Broden leaned forward and peered at the map. “Here.” He pointed. “Hagra Peninsula. That’s where the Ravenmayne are from. If Grunnxe has allied himself to them, it may be that they’ve some bolthole up there he can hide away in.”
“I don’t get why he’s running,” Subath growled. “He had us on our arses. Why didn’t he just finish it?”
Valus looked across the table at the new chief marshal. “Grunnxe is reliant on the Usurper’s power to outstrip his enemies. Balzath may be a powerful god, but he is young. He cannot sustain drawing on his force endlessly. You say these Desverukan, these demons, were made flesh? And you say Grunnxe’s great army simply vanished? These are all acts requiring much of Balzath’s strength. He will almost certainly have retreated to recover, and to consolidate. He has Dajda captured now, trapped in a cage of her own making. The arrogance of her,” Valus sneered, showing her contempt. “With Dajda trapped, the Tuannan have no gift, and so it is just the might of the Free Provinces army that Balzath and Grunnxe must face. I think Balzath believes he can afford to recover his strength. What’s more, I think he feels he can feed off Dajda too.”
“So Balzath has fled somewhere to recover his strength?” Kalfinar asked.
“I suspect so,” Valus replied.
“And i
t stands to reason that Grunnxe follows Balzath there?” Broden asked.
“It’s reasonable to assume.”
Kalfinar eyed Valus a moment. “So where would Balzath seek to recover?”
“At the source,” she replied, casting her eyes over the map. “Balzath rose from being Bhalur’s servant because he was worshipped in Bhalur’s place. I believe that source will be the Ravenmayne’s stronghold.”
“And that would take us into Hagra,” Kalfinar said, standing and looking over the map of the ragged peninsula. “Do you know where this stronghold is?”
Valus shook her head. “I can’t say for certain. But I know the Ravenmayne centred around a place called Hagra Iolach. I suspect it can’t be too far into Hagra. The further north it goes, the less hospitable the peninsula becomes.”
“Hagra is hellish,” Merkham said. “No one in their right-thinking mind travels there. We could as easily lose them, and you, there.”
“But if we can be quick,” Valus interrupted. “If we travel quickly, there’s still a chance we can intercept them and recover Lady Evelyne before the Usurper can draw strength again.”
“That’s halfway across the shitting Cullanain, lassie!” Subath blurted. “It’s hard into winter, and we’re behind them in both days and magical bloody intervention, so just how do you think we can intercept them before they get rooted into this Hagra Iolach?”
“We can travel up the Valeswater by boat to the north coast.
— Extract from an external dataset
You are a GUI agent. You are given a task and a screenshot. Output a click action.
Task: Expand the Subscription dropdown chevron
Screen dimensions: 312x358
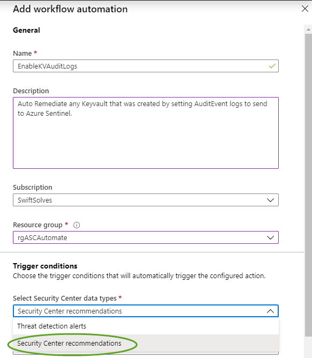pyautogui.click(x=270, y=200)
From there we can sail east along the coast,” Kalfinar said, standing and motioning for Merkham to slide the map of the Cullanain across to him.
“The Northern Swells,” Subath grumbled, shaking his head. “In the middle of winter? Only a fool would take to the Swells in winter. You’ll be foundered.”
“A fool is just a man with no more choices,” Kalfinar replied. He turned the map around and studied it a moment. “Can we land a ship anywhere along the western coast of Hagra?” He asked.